## [WHAT YOU ARE ASKED TO DO]
A stretch of the entries below is to be set down exactly, running from the line with "Viewport: 842px width, 900px" through the line with "This screenshot has width=1600, height=900.", both included, and no other line.

## [INFORMATION SUPPLIED]
┏━━
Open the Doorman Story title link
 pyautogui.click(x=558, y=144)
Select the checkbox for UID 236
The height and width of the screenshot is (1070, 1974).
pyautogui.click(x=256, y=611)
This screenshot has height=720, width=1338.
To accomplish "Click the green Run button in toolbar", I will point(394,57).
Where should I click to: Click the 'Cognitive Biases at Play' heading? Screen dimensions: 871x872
┗━━
┏━━
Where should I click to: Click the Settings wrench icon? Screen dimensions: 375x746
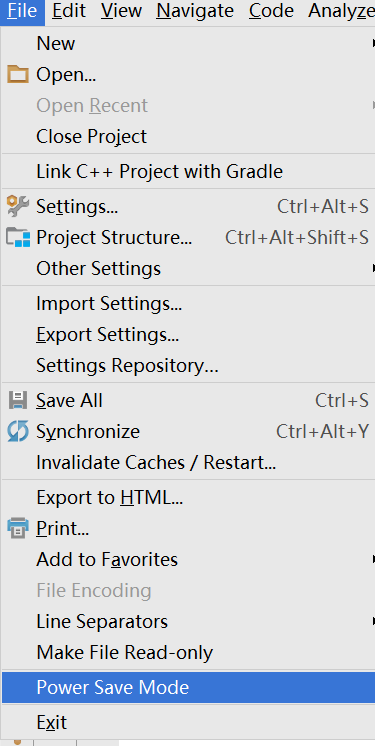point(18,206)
┗━━
┏━━
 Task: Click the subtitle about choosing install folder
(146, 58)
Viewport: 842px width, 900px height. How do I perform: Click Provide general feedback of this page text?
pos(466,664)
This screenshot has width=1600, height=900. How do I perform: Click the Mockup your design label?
┗━━
## [REPLY]
Viewport: 842px width, 900px height. How do I perform: Click Provide general feedback of this page text?
pos(466,664)
This screenshot has width=1600, height=900. How do I perform: Click the Mockup your design label?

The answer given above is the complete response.